**Work order:**
Using the listing below, copy exactly the lines from the one containing "Select the Rectangular" to the one containing "Open Pack 0008", both lines included, and no others.

**Data for analysis:**
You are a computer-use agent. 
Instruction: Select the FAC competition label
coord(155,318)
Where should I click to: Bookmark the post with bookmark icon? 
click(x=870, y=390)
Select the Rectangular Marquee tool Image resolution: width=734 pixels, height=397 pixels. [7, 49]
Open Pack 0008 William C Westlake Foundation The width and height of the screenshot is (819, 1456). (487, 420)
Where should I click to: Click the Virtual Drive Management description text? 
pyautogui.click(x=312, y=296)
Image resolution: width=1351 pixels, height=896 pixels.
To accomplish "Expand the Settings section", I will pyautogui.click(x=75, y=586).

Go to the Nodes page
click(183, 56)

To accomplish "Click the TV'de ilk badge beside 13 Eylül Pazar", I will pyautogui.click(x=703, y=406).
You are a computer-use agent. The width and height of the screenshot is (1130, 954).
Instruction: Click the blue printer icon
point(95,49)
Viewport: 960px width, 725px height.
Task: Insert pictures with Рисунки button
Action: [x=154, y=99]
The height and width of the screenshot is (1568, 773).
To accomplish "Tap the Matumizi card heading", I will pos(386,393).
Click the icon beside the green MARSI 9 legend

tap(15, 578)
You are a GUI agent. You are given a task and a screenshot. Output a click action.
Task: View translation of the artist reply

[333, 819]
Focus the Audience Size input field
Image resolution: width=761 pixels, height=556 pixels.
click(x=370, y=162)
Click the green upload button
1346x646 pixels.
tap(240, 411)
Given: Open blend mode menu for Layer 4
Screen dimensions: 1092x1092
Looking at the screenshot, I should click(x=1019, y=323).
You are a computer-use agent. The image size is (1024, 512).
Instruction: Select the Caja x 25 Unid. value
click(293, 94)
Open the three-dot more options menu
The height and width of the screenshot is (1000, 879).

**Response area:**
Select the Rectangular Marquee tool Image resolution: width=734 pixels, height=397 pixels. [7, 49]
Open Pack 0008 William C Westlake Foundation The width and height of the screenshot is (819, 1456). (487, 420)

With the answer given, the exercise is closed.